HFS has not implemented changes in the federal law that relate to Medicaid long term care services.  The federal Deficit Reduction Act of 2005 made several changes related to eligibility determinations for Medicaid long term care clients.

 

BACKGROUND

House Resolution 1295 directed the Auditor General to audit the Medical Assistance Program jointly administered by the Illinois Departments of Healthcare and Family Services (HFS) and Human Services (DHS) with respect to the accuracy and impact of eligibility determination standards and procedures regarding persons applying for or receiving assistance for long term care, with particular emphasis on the nature and scope of errors in the assessment of the financial resources and financial liability of the applicants and recipients. 

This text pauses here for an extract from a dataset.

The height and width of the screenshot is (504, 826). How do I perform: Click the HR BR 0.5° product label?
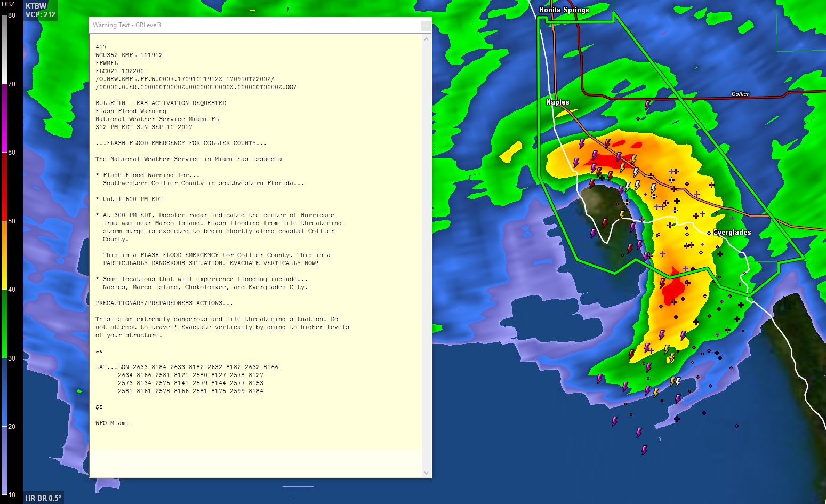(x=43, y=498)
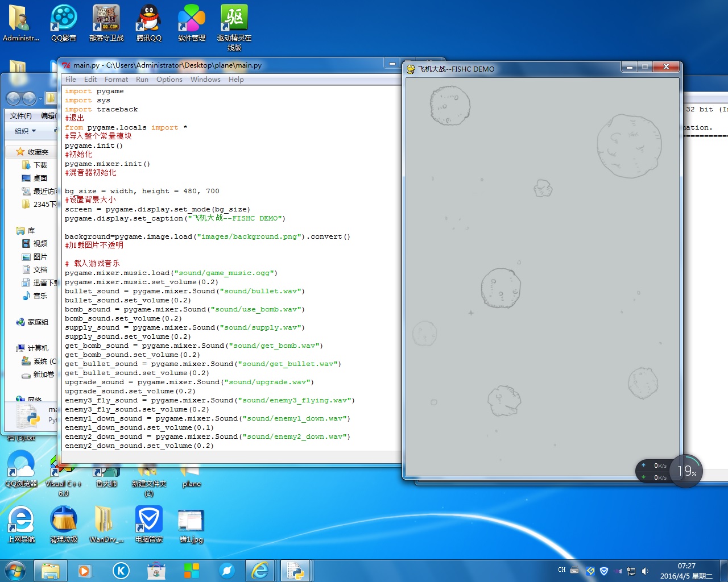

The federal statute, Title XIX of the Social Security Act (42 USC 1396a et seq.), the Code of Federal Regulations (42 CFR 430 et seq.), the Illinois Public Aid Code (305 ILCS 5), and the Illinois Administrative Code (89 Ill. Adm. Code 120.1 through 120.550) guide the Illinois Medical Assistance or Medicaid program.

Pursuant to Title XIX of the Social Security Act, the Medicaid program provides medical assistance to low-income individuals and individuals with disabilities.  The federal and State governments jointly fund and administer the Medicaid program.  At the federal level, the Centers for Medicare and Medicaid Services administers the program.  Each State runs its Medicaid program in accordance with a Centers-approved State plan.  Although the State has considerable flexibility in designing and operating its Medicaid program, it must comply with applicable federal requirements.  HFS administers the State’s Medicaid program in Illinois.  According to the HFS website, its Bureau of Long Term Care administers the program that reimburses more than 750 nursing facilities for care provided to approximately 57,000 Medicaid-eligible residents each month.  In Fiscal Year 2007, Healthcare and Family Services paid $1.5 billion for long term care out of a total spent for medical assistance of $11.3 billion. 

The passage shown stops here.